Recently, I have been trying to learn some graph theory and matroids. I read from one source that you can build a vector matroid $M[A]$ of a graph $G$, by letting $A$ be the incidence matrix, but the $A$ was defined as a matrix so that each vertex of the graph has a row and each edge of the graph has a column, and there is a $1$ in $A_{i,j}$ if the edge $j$ is connecting vertex $i$. Otherwise, there is a $0$.
This is not how I first learned about incidence matrices: in the first version, we fix an orientation and depending on if the vertex is receiving an edge or not, there will be a $-1$ or $1$. If the edge is not connecting the vertex there will be a $0$ in that spot.

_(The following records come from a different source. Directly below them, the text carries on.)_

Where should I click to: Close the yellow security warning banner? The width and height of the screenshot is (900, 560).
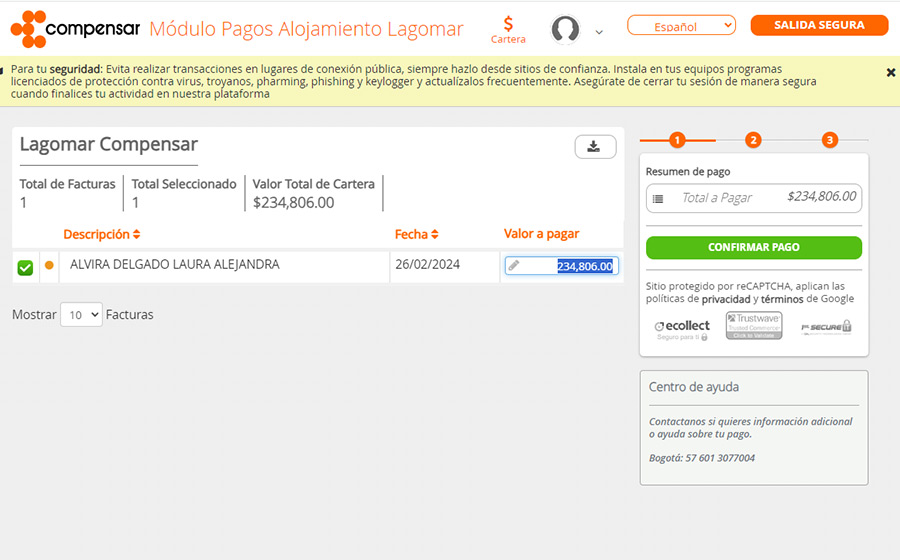tap(890, 72)
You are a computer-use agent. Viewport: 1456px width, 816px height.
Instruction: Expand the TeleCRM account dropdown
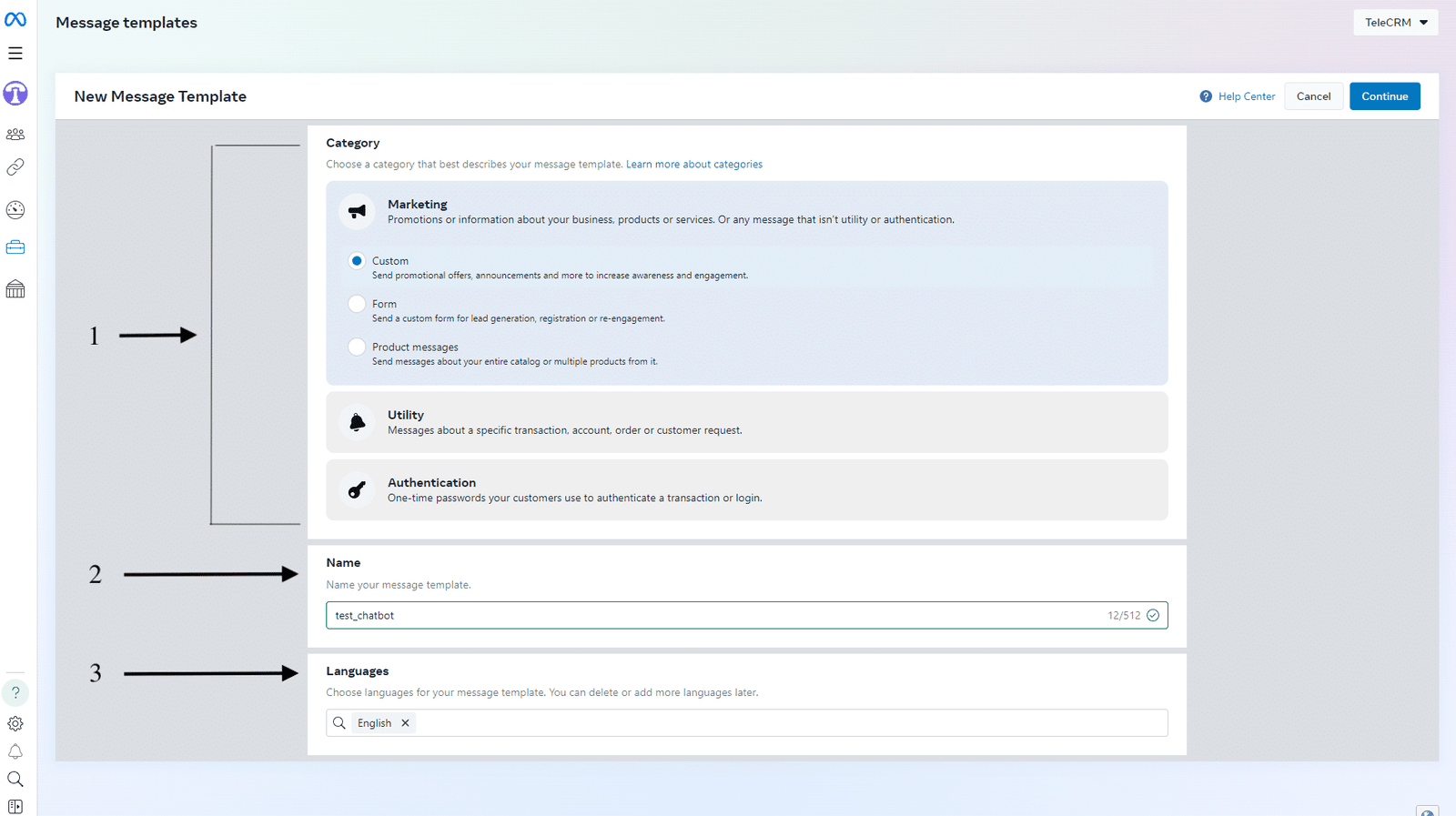(x=1395, y=23)
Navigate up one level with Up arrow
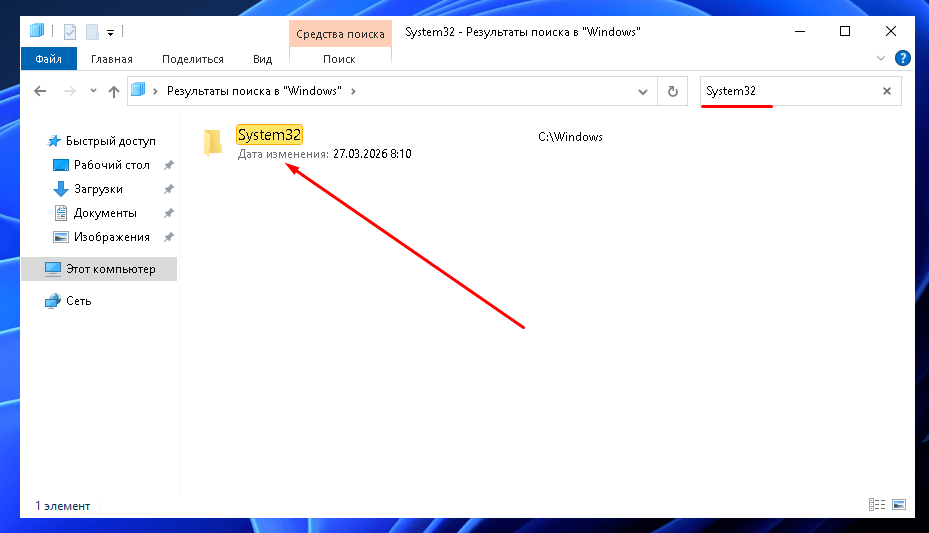Screen dimensions: 929x533 point(114,91)
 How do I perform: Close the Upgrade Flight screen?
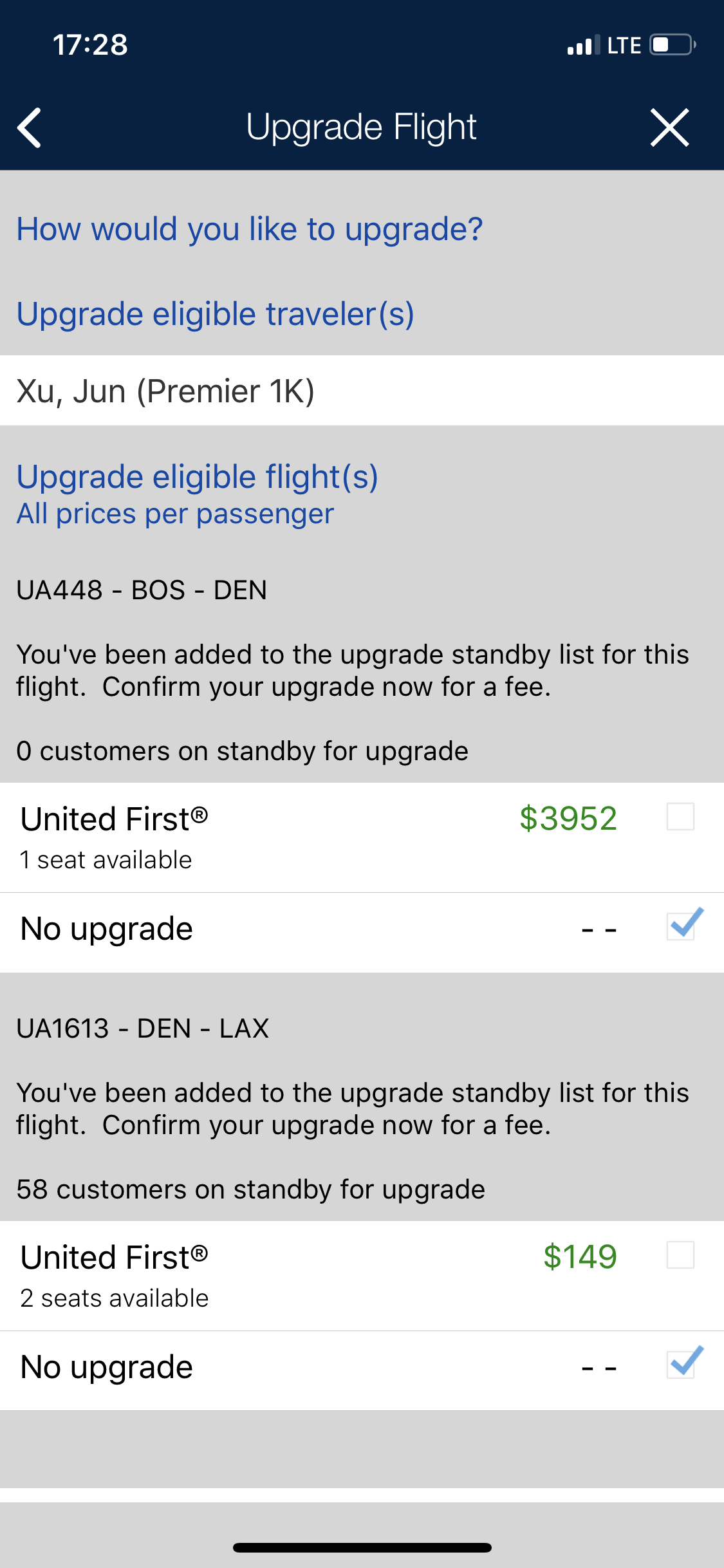pyautogui.click(x=669, y=127)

Is there a way to consolidate these two definitions? Do they mean the same thing? The way the author defined it is not as nice, as you do not get the laplacian when you multiply by the transpose, but in the first definition of the incidence matrix, this was the case. Is there anyway I can get the laplacian by using the definition of the author?

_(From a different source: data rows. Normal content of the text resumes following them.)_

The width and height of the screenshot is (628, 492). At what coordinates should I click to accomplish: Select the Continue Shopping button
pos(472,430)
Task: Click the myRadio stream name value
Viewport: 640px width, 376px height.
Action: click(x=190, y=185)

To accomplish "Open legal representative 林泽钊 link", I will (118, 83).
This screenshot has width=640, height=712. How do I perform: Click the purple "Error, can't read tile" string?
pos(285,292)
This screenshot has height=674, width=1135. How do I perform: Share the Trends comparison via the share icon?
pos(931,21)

These two matrices do not necessarily define the same matroid. A simple counterexample is the cycle graph $C_3$. However, over a field of characteristic $2$ (in which case $-1 \equiv 1$) they both define the graphic matroid of $G$. In fact, graphic matroids are representable over every field.
If you use the signless incidence matrix and multiply it by its transpose you will get the signless Laplacian. You can easily read out the regular Laplacian by changing the sign of the elements that are not on the main diagonal.